Open liggitt opened 4 months ago
/kind bug
/triage accepted /sig architecture testing /area code-organization
go: download go1.22.3 for linux/amd64: toolchain not available
This is an error I've seen when we use go 1.x
and not go 1.x.y
as the go directive, some instances: https://github.com/golang/go/issues/62278, https://github.com/dependabot/dependabot-core/issues/7895
Which is why what you said here makes sense: https://github.com/kubernetes/kubernetes/pull/124922#issuecomment-2117868143. Once the actual bump happens, GOTOOLCHAIN
env variable that will propagate into the container will match with the toolchain that exists already and go
will not try and download it again leading to the error (similar to the issues linked).
This seems to also be the reason the verify job failed here: https://github.com/kubernetes/kubernetes/pull/122410
When I had started the testing, master
was still not on go1.22 leading to the kube-build go toolchain mismatch.
I wonder if it would be a good idea to substitute the value of .go-version
directly in the kube-build script
But I guess the long term solution would be to incorporate the toolchain directive into our go mods and the tooling.
But I guess the long term solution would be to incorporate the toolchain directive into our go mods and the tooling.
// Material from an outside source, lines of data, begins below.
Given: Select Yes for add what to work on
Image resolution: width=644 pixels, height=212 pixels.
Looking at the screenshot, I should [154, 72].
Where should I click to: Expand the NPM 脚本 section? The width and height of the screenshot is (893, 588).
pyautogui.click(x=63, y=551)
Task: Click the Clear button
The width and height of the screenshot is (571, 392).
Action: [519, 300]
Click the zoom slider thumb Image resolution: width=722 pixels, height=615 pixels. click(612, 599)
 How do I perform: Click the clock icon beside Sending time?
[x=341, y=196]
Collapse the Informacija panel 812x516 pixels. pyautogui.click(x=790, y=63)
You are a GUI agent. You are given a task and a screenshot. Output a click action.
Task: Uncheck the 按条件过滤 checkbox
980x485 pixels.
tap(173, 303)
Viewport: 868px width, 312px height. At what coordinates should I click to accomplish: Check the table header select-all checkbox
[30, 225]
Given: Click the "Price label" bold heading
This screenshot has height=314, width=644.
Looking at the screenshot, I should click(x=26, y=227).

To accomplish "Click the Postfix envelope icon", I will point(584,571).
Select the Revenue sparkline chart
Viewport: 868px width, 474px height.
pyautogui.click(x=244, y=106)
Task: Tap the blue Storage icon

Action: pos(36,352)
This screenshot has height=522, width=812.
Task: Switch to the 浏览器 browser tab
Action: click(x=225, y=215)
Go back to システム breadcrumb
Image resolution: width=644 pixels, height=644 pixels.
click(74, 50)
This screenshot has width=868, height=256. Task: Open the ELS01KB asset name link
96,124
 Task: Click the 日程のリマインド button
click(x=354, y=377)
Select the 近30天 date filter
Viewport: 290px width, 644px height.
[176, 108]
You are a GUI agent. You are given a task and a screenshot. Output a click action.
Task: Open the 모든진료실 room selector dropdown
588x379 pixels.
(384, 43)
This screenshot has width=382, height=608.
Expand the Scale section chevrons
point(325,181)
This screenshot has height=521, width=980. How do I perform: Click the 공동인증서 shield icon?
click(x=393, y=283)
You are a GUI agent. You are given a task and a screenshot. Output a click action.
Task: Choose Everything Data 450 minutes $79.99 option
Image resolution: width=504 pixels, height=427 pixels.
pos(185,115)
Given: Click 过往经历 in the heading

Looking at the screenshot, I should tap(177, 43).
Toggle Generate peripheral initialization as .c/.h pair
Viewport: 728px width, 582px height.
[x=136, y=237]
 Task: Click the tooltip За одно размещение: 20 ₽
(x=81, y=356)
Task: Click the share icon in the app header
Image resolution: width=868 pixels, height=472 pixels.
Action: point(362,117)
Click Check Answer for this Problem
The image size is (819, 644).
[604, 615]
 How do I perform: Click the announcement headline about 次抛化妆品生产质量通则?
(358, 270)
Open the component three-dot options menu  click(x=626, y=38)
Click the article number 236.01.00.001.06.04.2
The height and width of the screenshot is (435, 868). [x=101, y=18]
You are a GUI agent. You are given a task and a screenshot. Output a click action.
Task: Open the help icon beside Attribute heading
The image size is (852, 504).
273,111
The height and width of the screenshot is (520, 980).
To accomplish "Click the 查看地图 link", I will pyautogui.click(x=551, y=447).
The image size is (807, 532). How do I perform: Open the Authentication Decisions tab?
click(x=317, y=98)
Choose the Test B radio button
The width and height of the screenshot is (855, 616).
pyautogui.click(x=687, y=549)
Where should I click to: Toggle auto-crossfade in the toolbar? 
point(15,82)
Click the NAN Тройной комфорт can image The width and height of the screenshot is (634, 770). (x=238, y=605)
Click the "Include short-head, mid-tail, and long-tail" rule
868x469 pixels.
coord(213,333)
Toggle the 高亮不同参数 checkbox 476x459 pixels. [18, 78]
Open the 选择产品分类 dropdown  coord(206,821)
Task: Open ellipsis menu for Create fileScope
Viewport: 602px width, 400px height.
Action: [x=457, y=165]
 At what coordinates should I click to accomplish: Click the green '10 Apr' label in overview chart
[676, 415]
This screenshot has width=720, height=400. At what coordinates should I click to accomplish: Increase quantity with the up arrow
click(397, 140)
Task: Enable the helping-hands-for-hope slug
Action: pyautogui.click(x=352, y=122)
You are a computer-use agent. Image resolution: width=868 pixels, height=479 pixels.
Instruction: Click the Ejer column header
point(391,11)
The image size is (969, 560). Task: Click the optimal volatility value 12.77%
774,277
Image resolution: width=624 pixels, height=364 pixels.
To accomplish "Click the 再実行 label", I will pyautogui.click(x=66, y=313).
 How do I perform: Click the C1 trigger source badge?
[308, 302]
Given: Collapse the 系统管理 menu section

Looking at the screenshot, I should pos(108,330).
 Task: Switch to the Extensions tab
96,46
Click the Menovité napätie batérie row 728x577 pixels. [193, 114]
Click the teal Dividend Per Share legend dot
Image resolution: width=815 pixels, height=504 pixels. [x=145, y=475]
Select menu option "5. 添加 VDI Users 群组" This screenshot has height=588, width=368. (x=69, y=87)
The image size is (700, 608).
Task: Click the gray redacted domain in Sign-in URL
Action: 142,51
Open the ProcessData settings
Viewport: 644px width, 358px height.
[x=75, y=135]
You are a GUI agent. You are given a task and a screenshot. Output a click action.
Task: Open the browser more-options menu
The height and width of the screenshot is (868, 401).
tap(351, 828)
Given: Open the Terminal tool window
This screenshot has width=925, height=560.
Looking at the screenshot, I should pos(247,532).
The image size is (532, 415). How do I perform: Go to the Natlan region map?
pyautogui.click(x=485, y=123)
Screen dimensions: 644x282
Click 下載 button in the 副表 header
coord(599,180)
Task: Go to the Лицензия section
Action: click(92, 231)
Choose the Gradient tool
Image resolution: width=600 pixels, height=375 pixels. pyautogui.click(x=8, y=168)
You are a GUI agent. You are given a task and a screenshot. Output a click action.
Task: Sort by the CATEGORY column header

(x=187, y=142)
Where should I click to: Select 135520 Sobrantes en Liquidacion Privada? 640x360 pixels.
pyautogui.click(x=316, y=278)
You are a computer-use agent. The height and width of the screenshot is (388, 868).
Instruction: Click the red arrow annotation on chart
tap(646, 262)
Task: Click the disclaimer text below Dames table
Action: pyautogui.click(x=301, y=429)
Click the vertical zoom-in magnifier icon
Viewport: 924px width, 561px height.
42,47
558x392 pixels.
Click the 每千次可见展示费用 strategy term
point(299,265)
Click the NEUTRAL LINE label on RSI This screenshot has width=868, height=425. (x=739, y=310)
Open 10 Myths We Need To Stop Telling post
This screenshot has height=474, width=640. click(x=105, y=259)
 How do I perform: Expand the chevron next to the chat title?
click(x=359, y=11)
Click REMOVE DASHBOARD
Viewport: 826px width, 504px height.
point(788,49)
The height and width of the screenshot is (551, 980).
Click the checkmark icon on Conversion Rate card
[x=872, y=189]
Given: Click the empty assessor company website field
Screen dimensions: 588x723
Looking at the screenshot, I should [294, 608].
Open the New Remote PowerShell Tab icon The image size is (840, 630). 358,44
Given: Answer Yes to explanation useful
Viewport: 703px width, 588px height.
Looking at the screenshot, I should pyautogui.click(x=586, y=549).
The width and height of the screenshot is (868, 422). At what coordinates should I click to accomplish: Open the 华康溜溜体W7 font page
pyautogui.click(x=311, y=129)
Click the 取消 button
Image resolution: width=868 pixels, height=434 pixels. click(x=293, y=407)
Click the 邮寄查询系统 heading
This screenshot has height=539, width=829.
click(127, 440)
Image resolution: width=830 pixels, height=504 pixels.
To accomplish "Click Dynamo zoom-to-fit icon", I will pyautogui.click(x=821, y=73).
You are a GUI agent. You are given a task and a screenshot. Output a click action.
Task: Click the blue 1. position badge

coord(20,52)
This also has the benefit of enabling IDEs to respect it without our makefiles (though your builds still won't match us if you just go build), but we gain additional complexity making these align and we need to continue to respect .go-version / envs properly for now because downstream users depend on this "API"
Even if we switch to toolchain in go.mod we should probably make the env / .go-version work properly for at least one minor while putting a release note that downstreams must switch. (I'm sure an argument could be made for longer).
It would probably be preferable to keep them working permanently because nobody wants to carry go.mod patches but it is common to need to force a different go version for security patching etc.
Do we know yet if this applies to all branches?
Do we know yet if this applies to all branches?
yes, it applies to all branches (we saw this when trying to just bump .go-version to 1.22.x on release branches)
/assign
So, interestingly if I do GOTOOLCHAIN=go1.21.9 make verify WHAT=codegen
, we get the same failure.
go: downloading go1.21.9 (linux/amd64) go: download go1.21.9 for linux/amd64: toolchain not available
Seems like something is broken with GOTOOLCHAIN support in this go install or go, rather than our scripts?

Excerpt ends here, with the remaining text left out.